§ PROBLEM DETAILS
Reproduce word for word the line holding "Where should I click to: Click" and all lines after it in the data, through the end, leaving out pictures.

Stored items
#####
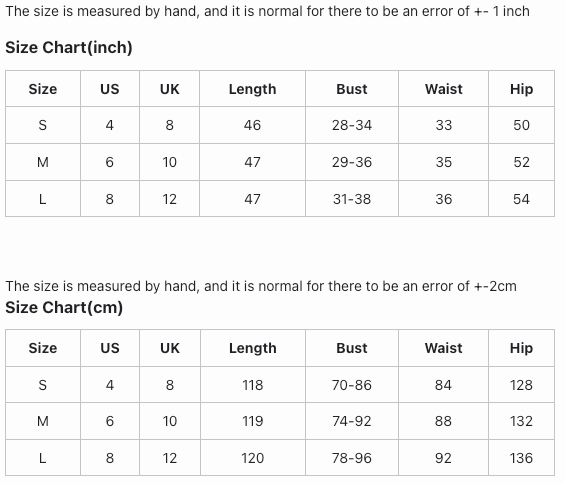Select hip value 50 in inch chart
The height and width of the screenshot is (483, 565).
(521, 125)
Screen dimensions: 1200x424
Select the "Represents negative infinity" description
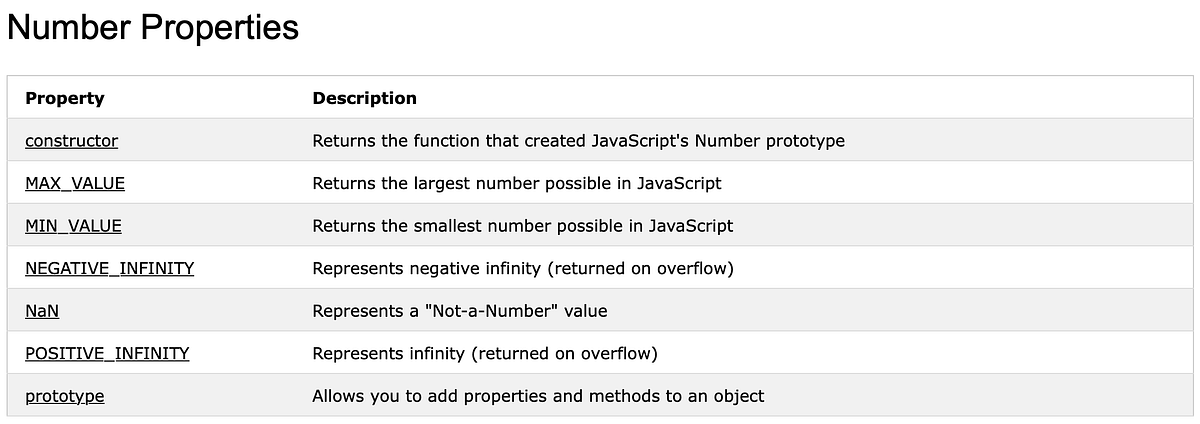[524, 268]
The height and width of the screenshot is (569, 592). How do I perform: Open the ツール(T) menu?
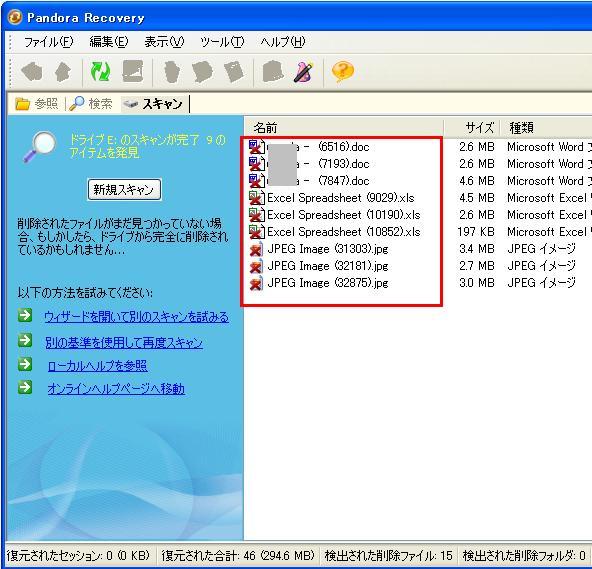click(x=222, y=42)
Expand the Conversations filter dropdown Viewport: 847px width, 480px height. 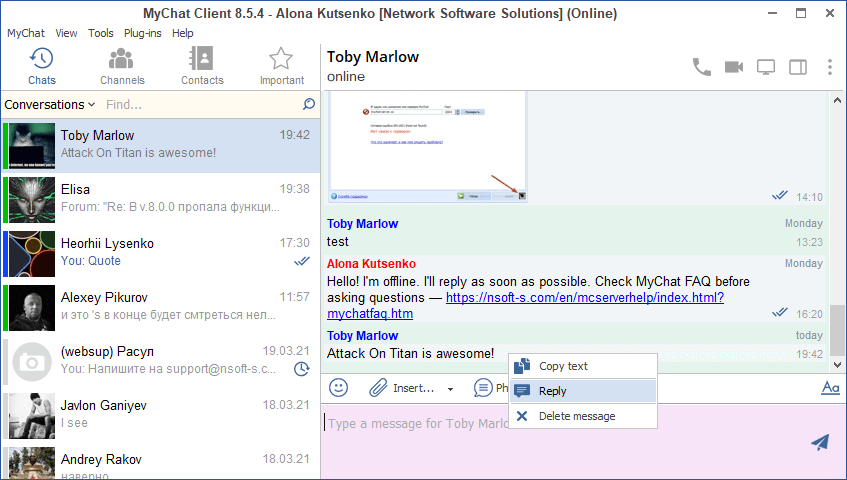pyautogui.click(x=49, y=104)
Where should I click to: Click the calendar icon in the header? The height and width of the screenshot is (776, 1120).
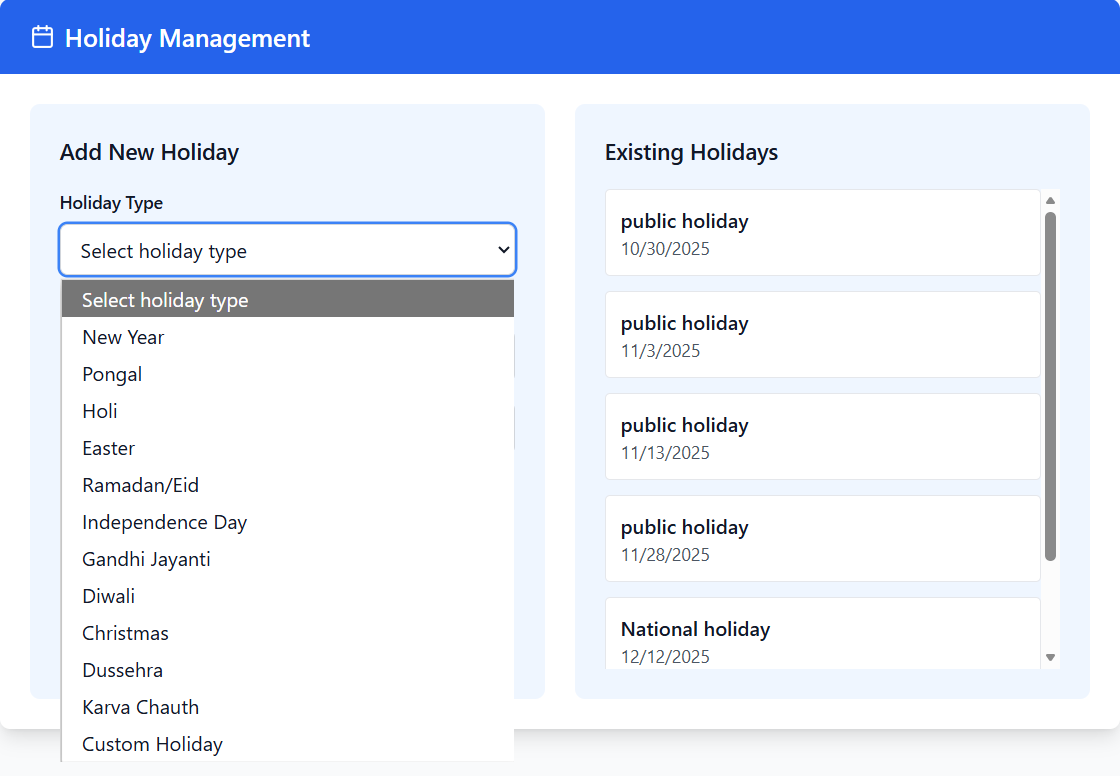[x=42, y=38]
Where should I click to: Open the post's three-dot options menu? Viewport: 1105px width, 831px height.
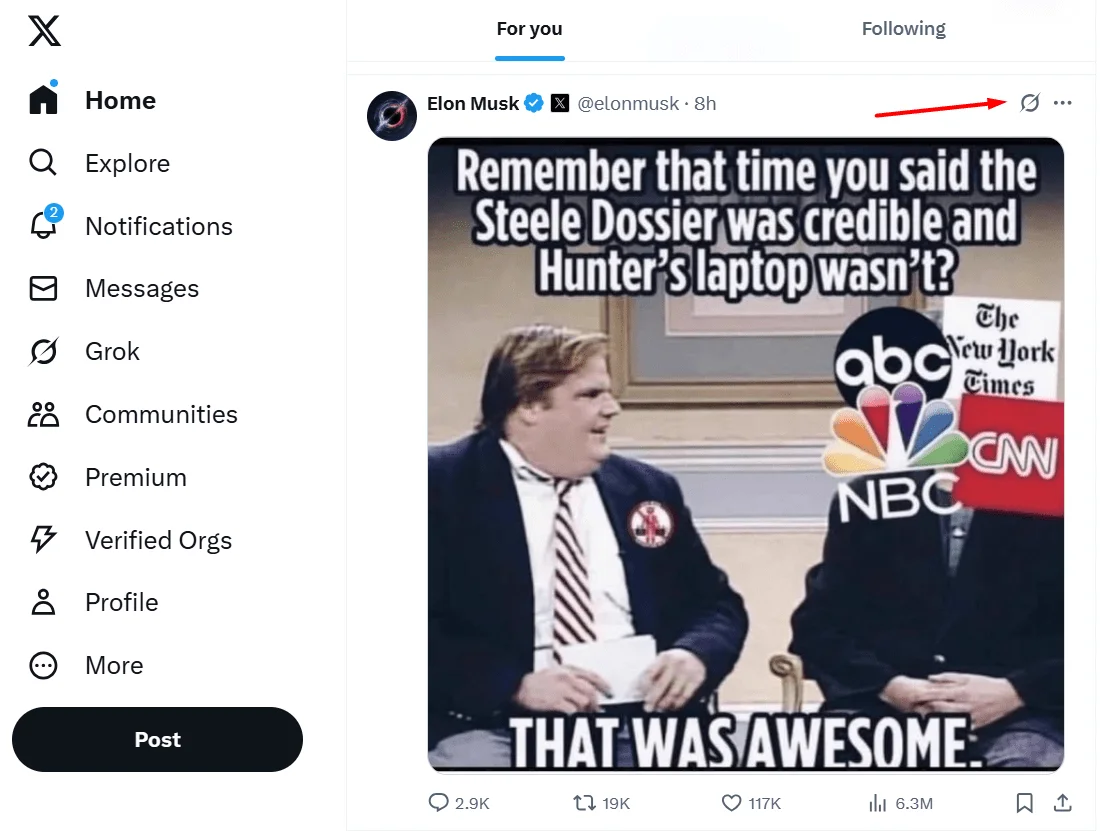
#####
§ SOLUTION TO THIS EXERCISE
Where should I click to: Click the calendar icon in the header? The height and width of the screenshot is (776, 1120).
[x=42, y=38]
Where should I click to: Open the post's three-dot options menu? Viewport: 1105px width, 831px height.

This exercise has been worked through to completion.